Review

Review: Cover Story: 100 Beautiful, Strange and Frankly Incredible New Zealand LP Covers

Reviewed by Richard Betts


Steve Braunias is our most insightful essayist and Cover Story offers an engrossing, exquisitely written version of what it is to live and flourish and be forgotten – or unforgotten – in Aotearoa.

It must be the most New Zealand opening to a sentence ever.

“Shane (real name Trevor) ...”

How Kiwi is that? In the country that gave us the North and South islands, changing your workmanlike, everyday name for another workmanlike, everyday name is made to seem aspirational.

That half-line, about the 60s pop singer we knew as Shane and his mum knew as Trevor, comes from Steve Braunias’s Cover Story: 100 Beautiful, Strange and Frankly Incredible New Zealand LP Covers. The book is full of such Kiwi-isms. Braunias has made a career of them, whether writing, as here, about pop stars, true crime (his books The Scene of the Crime and Missing Persons) or takeaway shops (The Man Who Ate Lincoln Road).

Importantly, though, Braunias resorts neither to detached irony nor cultural cringe. “Kitsch,” he writes, “is a dread condition that sucks the life — and charm — out of everything it touches. So does Kiwiana.” Braunias has a genuine affection for what most of us would consider to be the mundane.

Some of the record sleeves in the book, reproduced in near LP size with accompanying essays, are extremely mundane, but Braunias finds beauty in them; this is not a ‘100 awful album covers you must see!’ listicle. However, the book Braunias has written is not the one suggested by its title or even its author’s introductory claim:

“How do we visually identify music?” Braunias asks, quoting a series about LP covers from the AudioCulture website. “It’s the central question of this book.” Perhaps, but it’s not the question Cover Story answers.

The records come from Braunias’s own collection, which he compiled during several years by wombling his way through charity stores up and down the country. But he collects not the sounds that lie within the grooves – much of which he admits is rubbish – or even the sometimes garish, often amateurish LP covers. Instead, he collects the tales these artefacts represent and the cultural thumb-smudges they have left behind. Records are simply a rack from which Braunias hangs a series of stories about New Zealandness in its many forms.

Charity store crate digging lends itself to storytelling. These items meant something to someone at some time. They carry the vapour trails of their previous owners. Often you’ll find a complete collection. I once spotted a dozen or so specialist CDs of classical music played on famous church organs. When you see that you know the CDs’ owner has died; no one who has lovingly assembled a connoisseur’s selection of organ music is going to dump the lot at the Sallies. There’s something ineffably sad about the dead person’s family finding no use for an item that was once treasured, that has caused pleasure and spine shivers in the person they loved.

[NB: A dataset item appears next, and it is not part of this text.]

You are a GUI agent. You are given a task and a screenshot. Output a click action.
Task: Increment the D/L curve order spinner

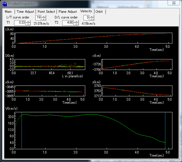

Instead of speculating about who owned the LPs, though, Braunias searches for people who can tell him something interesting about them. Occasionally he unearths (sometimes tenuous) connections to a famous person – Russell Crowe, Sam Neill, Simon Bridges. Other times he’ll talk to the artist – Shane/Trevor. But he’s just as likely to track down the photographer, designer, record company owner or just someone who knew them.

Several of the people Braunias spoke with have since died; Cover Story makes a fitting tribute to them. With a few words he sketches his subjects, managing to capture their essence. Braunias describes the late Peter Posa as, “New Zealand’s greatest, most successful, most loved and loneliest guitarist,” while the still-living Murray Grindlay is “a nice old man looking back on an excitingly misspent youth.”

Braunias doesn’t, however, quite capture the racism or sexism underlying many of the covers. He touches on both without really delving into either, beyond briefly examining the role of colonisation and cultural appropriation, and the pervasiveness of the male gaze. Despite Braunias’s early acknowledgement of Baudrillard, there is no post-structural analysis of the album cover as simulacrum.

That’s for the best; this is not an academic text. It’s enough that Braunias is our most insightful essayist and that Cover Story offers an engrossing, exquisitely written version of what it is to live and flourish and be forgotten – or unforgotten – in Aotearoa.